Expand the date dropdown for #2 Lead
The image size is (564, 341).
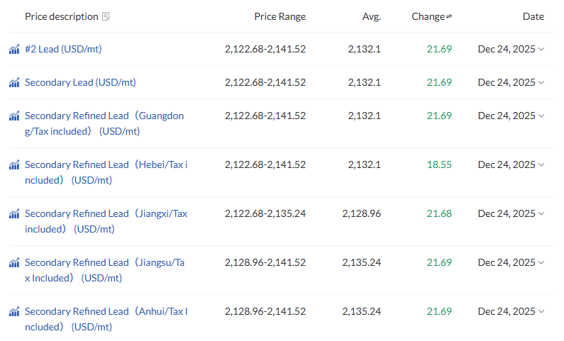coord(542,50)
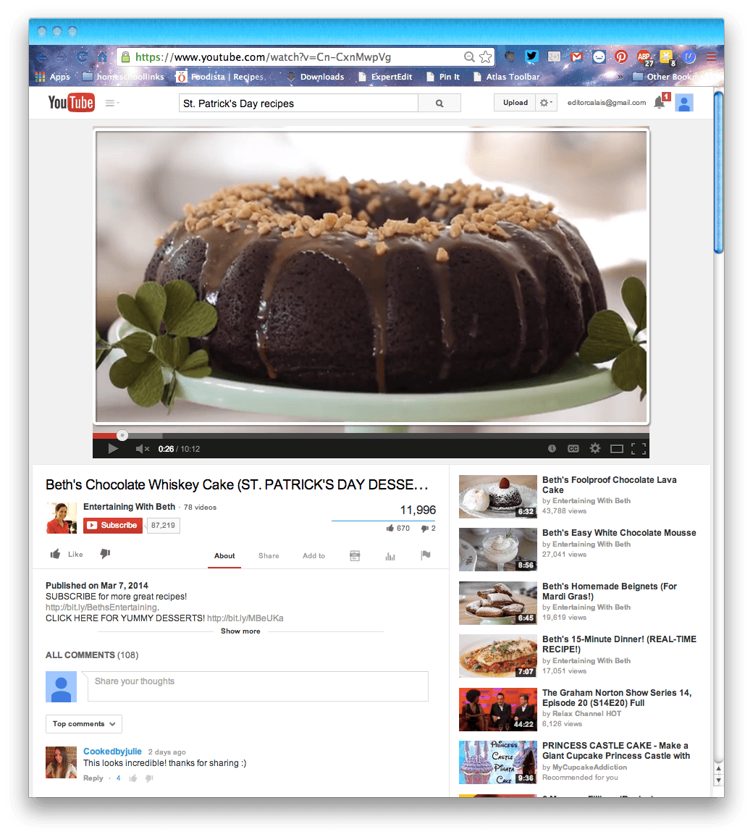View video statistics with the chart icon

click(390, 555)
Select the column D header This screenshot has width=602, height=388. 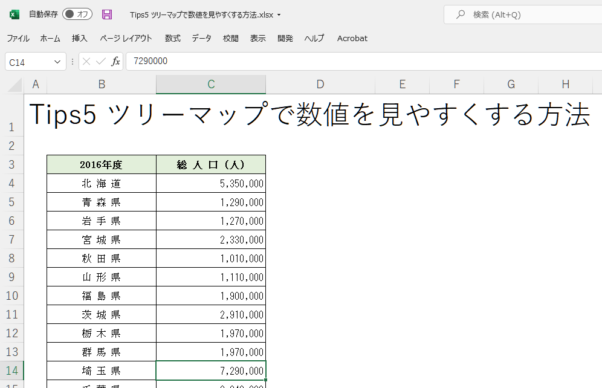pos(320,85)
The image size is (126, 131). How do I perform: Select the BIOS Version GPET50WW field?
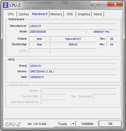(73, 72)
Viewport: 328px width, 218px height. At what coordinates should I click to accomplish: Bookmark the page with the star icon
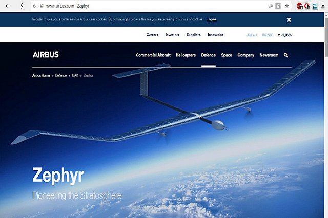click(287, 6)

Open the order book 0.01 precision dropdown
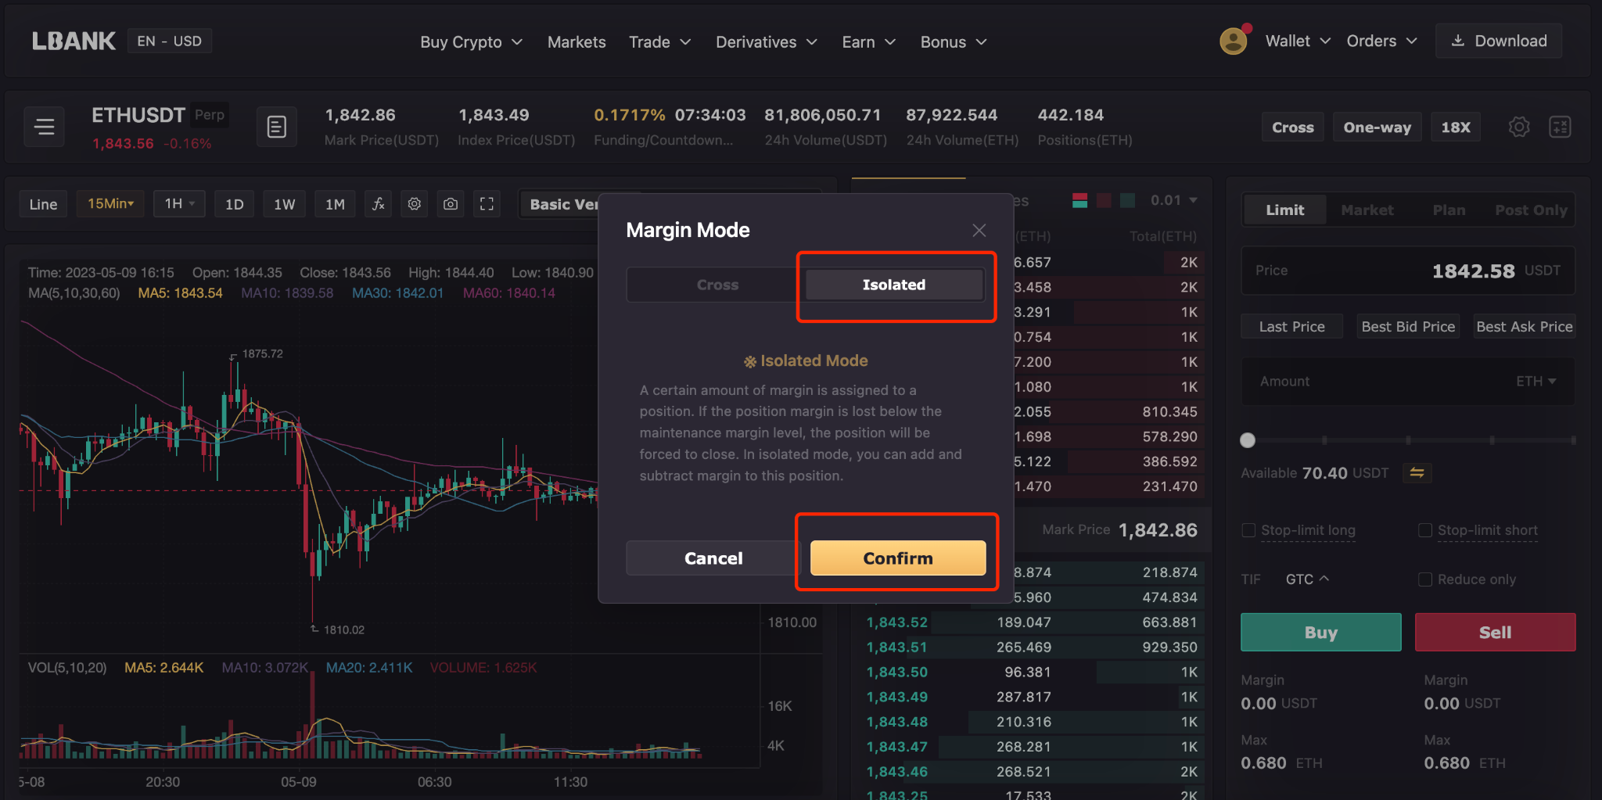tap(1173, 201)
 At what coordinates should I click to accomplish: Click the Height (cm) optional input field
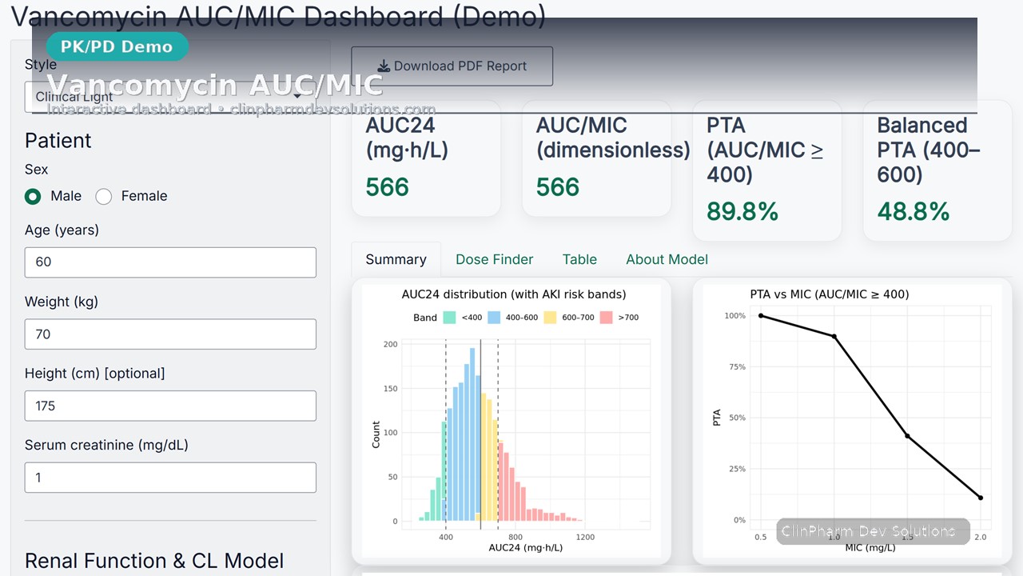pyautogui.click(x=170, y=406)
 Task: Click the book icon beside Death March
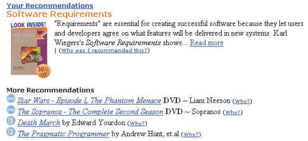pos(11,122)
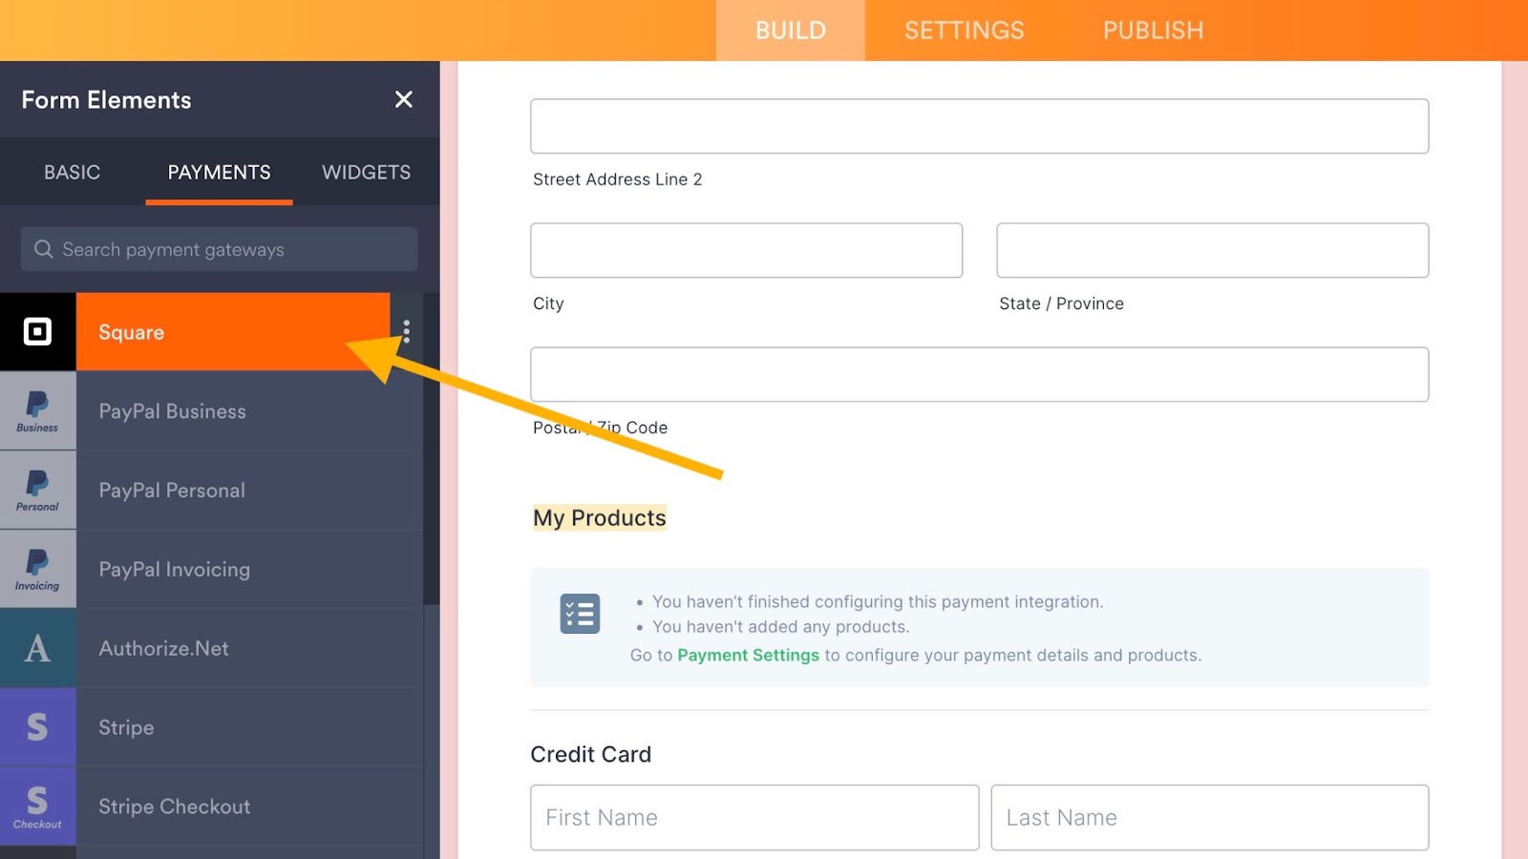Image resolution: width=1528 pixels, height=859 pixels.
Task: Click the Stripe icon
Action: pos(37,727)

__________

• Task brief: Reproduce exactly and only the lines from the line that contains "Viewport: 328px width, 218px" to the end of the data above, both ends included. No pictures go in the copy.

• Final answer:
Viewport: 328px width, 218px height. At what coordinates should I click to accomplish: Bookmark the page with the star icon
click(287, 6)

Open the order book 0.01 precision dropdown
tap(1173, 201)
 At what coordinates should I click to accomplish: Click the Height (cm) optional input field
pyautogui.click(x=170, y=406)
 Task: Click the book icon beside Death March
pos(11,122)
Image resolution: width=1528 pixels, height=859 pixels.
Task: Click the Stripe icon
Action: pos(37,727)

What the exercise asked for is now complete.